I spoke with Andrew at DEMA a couple years ago and got the impression that the Z system was originally designed to provide a means for a clean, DIR configured hose routing and back up reg for single tank monkey diving. It does that pretty well, but it obviously also had potential for two tank SM diving as well in terms of allowing a standard DIR hose configuration. The problem was that a second stage freeflow would leave you basically screwed as both regs are plumbed into the (non isolated) distribution block. To resolve that risk, you needed to:
a) add in line shut offs to each second stage, and they add 3 additional dynamic o-rings each, two of which are very prone to damage from sand and salt crystals, and damage to just one of them leaves you open to gas loss. So in effect the additional items needed to mitigate the risk creates even greater risks of their own (not a viable configuration plan); or
b) bring along a separate QD hose and second stage assembly to plug into one of your SM tanks in the event of a second stage failure - and that plan still leaves you without a wing or drysuit inflator. I can live without a wing inflator, but the lack of a DS inflator can be problematic in a cave profile where I have to descend significantly to exit the cave. And the emergency second stage assembly sucks up an entire pocket where it lives under used, often sandy and silty and with unacceptably low odds of actually working if ever needed. (Another non-viable plan.)

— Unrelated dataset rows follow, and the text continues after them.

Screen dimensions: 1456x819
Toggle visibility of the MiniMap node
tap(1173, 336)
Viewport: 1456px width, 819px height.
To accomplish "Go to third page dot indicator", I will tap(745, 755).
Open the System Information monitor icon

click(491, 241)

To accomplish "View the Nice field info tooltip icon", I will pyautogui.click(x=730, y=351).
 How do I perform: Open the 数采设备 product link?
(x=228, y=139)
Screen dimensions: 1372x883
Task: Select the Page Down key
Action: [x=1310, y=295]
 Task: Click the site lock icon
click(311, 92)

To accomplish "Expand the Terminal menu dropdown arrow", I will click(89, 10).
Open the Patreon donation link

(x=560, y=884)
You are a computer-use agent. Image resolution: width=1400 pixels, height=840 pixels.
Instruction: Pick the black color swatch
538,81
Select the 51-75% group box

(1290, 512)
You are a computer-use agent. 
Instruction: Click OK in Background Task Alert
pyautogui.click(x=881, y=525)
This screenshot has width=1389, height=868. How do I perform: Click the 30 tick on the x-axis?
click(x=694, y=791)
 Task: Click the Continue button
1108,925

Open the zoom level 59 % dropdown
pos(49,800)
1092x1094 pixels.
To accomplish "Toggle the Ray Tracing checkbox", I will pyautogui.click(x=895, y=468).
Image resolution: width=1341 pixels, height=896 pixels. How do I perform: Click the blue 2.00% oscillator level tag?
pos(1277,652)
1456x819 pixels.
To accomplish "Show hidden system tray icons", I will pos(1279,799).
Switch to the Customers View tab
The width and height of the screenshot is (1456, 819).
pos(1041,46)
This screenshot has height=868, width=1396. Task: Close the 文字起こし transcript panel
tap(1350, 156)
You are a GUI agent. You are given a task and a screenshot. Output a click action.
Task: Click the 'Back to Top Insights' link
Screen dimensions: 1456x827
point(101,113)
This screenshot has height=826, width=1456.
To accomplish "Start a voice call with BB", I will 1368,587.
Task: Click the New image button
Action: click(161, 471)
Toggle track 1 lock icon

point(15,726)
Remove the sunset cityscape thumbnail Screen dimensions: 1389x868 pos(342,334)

Consequently, the isolated distribution block resolves that single point of failure problem and now does allow a true DIR hose configuration with the isolation and redundancy needed to make the whole thing work. However the isolated Z-system still adds a degree of complexity that most SM divers just don't feel is needed. In effect it's an issue of playing the DIR tenet of a consistent hose routing on the team against the tenet of not bringing along anything you don't need to keep things simple and minimizing failure points.
That aside, the whole Z-system idea gets much more controversial again if you now decide to use the Z-system isolator manifold for technical two tank diving AND use it for your gas switches. With a gas switch using a Z-manifold and an isolator to plug in the deco gas, you've now got two tank valves and an isolator valve involved and are now using what is a very non standard gas switch protocol. Given the number of technical divers who have died due to incorrect gas switches, that's just not acceptable to me. And, even if you get past that, your deco gas system has now went from a very simple tank/first stage/second stage system to a tank/first stage/QD/manifold/second stage system.
Personally, I found that the long/short hose issue on mixed teams was much more easily resolved by just diving with a 5' hose on each tank and thus passed on the Z-system concept. However if I dove it, I'd use a standard stage/deco bottle configuration rather than try to plug it into the Z-system.